**Exercise goal**. Copy out the data as a numbered list, skipping any blank lines, starting with the line that contains "1150x536 pixels. Task: Open" and going on through the line that contains "click(869, 281)".
++++ Data for this task ++++
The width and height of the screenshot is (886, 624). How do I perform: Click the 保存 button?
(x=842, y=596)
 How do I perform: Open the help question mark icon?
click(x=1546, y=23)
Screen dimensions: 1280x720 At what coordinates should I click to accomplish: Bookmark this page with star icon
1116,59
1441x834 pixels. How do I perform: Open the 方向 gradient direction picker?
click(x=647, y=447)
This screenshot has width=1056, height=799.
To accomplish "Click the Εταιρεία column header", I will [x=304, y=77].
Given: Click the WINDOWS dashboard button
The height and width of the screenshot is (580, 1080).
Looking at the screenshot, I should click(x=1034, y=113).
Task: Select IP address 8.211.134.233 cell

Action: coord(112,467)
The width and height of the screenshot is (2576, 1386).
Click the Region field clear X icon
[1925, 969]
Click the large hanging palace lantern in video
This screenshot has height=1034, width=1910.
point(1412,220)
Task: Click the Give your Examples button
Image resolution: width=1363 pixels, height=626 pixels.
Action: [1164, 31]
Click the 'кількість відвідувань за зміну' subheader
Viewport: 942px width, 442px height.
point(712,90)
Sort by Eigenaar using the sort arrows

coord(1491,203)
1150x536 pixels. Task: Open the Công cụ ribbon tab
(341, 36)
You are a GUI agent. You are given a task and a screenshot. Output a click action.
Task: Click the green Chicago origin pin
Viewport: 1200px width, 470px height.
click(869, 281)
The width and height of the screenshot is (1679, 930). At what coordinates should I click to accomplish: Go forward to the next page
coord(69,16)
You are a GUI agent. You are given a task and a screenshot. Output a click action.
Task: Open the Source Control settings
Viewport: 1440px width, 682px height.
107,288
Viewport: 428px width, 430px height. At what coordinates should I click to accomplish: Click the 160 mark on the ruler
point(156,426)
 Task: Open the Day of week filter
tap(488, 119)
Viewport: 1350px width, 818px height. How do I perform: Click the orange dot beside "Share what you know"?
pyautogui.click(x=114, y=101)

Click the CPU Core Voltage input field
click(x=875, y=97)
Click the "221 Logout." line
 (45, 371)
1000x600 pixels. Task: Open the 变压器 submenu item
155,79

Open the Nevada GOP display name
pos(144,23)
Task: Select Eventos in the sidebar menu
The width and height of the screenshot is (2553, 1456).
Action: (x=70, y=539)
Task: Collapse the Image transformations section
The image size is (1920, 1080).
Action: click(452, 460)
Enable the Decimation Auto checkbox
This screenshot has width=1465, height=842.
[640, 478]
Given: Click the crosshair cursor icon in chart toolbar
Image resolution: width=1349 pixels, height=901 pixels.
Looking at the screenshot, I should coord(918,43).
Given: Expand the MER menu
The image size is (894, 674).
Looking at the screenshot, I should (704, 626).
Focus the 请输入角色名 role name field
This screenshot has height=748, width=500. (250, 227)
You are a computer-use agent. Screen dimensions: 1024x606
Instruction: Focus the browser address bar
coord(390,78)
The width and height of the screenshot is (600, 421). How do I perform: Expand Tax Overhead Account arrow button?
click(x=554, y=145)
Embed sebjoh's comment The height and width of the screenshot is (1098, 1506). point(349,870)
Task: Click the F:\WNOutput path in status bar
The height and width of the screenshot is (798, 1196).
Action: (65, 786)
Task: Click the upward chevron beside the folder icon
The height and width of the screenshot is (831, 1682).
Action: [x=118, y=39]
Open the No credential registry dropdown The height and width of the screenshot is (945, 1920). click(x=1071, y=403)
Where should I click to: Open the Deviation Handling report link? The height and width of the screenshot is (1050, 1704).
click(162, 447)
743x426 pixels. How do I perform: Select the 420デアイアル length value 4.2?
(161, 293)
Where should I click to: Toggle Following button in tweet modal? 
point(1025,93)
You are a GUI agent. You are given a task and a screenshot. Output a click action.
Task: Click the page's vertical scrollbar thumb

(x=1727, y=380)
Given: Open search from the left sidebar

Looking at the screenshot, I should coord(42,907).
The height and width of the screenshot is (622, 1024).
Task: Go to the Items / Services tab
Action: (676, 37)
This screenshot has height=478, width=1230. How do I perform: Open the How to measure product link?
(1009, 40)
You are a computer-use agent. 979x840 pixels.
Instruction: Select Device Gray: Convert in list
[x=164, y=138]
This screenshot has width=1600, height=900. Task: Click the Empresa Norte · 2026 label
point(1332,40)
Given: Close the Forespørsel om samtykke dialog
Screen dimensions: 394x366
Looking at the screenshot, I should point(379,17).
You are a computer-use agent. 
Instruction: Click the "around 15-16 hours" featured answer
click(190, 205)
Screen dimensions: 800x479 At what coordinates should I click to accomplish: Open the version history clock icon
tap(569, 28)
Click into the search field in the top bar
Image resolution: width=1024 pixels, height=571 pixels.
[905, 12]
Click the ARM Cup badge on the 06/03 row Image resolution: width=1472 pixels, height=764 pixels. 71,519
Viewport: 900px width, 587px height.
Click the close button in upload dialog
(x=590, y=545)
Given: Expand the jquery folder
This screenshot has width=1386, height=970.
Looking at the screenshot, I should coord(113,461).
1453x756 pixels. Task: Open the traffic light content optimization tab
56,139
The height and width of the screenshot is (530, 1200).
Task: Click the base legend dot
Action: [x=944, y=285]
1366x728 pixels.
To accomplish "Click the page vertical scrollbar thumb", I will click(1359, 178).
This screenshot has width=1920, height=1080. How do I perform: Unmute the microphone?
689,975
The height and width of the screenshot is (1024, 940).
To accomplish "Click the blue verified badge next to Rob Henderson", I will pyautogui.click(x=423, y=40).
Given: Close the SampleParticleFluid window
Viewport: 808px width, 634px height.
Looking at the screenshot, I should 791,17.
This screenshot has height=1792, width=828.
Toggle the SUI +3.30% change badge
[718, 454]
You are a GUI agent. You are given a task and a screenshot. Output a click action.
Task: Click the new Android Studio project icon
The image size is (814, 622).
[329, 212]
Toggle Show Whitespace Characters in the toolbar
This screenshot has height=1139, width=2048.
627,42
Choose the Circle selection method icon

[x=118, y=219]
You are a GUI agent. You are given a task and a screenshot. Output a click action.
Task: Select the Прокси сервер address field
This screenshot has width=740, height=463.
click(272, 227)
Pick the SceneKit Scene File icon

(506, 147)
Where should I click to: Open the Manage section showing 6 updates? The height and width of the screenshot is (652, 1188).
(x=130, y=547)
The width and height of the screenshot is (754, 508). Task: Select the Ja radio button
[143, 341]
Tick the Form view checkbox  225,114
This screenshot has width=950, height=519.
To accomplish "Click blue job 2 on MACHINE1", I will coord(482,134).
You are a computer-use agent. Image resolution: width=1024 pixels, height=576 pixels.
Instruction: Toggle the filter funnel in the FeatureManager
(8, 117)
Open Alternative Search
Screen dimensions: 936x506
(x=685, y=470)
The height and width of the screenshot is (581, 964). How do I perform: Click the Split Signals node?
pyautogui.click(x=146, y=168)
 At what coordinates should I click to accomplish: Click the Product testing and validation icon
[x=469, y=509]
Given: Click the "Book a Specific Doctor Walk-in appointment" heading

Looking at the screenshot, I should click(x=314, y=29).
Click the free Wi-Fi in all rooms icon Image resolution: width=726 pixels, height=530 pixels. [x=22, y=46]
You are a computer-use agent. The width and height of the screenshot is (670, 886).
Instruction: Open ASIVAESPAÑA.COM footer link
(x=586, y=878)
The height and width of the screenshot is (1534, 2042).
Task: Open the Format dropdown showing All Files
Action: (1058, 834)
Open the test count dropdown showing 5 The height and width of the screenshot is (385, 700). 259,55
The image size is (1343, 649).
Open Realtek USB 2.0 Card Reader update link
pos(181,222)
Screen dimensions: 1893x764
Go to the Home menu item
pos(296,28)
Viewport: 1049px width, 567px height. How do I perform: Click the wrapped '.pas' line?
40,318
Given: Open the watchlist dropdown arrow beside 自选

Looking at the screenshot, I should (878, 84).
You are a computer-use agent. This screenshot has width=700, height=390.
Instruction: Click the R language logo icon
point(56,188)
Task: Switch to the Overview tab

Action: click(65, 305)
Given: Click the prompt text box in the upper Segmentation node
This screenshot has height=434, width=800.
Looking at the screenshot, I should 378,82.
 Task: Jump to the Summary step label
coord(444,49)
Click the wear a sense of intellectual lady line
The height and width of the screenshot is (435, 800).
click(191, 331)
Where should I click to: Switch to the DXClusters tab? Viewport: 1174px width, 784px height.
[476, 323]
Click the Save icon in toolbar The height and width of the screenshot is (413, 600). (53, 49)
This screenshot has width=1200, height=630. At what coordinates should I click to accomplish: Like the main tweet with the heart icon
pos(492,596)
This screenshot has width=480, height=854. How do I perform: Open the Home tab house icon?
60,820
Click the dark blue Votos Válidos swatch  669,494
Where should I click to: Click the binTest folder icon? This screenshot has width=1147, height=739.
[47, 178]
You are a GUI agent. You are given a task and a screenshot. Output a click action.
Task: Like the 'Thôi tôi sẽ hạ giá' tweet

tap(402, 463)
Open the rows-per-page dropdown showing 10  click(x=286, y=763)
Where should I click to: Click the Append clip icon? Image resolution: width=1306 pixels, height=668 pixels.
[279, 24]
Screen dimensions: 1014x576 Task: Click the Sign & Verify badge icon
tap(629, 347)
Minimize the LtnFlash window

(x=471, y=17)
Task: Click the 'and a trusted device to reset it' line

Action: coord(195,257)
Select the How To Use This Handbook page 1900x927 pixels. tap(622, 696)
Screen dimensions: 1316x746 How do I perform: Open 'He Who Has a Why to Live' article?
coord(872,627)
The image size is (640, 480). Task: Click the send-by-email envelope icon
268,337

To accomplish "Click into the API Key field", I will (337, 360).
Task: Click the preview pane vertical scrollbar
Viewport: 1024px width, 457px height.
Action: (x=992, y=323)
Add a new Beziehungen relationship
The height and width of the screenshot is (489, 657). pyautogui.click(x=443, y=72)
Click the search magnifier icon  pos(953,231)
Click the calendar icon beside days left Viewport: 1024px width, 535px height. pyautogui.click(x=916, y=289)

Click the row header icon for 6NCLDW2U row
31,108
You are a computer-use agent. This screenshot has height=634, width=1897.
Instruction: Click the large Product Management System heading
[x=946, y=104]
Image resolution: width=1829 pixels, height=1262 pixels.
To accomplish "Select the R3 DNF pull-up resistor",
++++
**Worked solution**.
1. 1150x536 pixels. Task: Open the Công cụ ribbon tab
2. (341, 36)
3. You are a GUI agent. You are given a task and a screenshot. Output a click action.
4. Task: Click the green Chicago origin pin
5. Viewport: 1200px width, 470px height.
6. click(869, 281)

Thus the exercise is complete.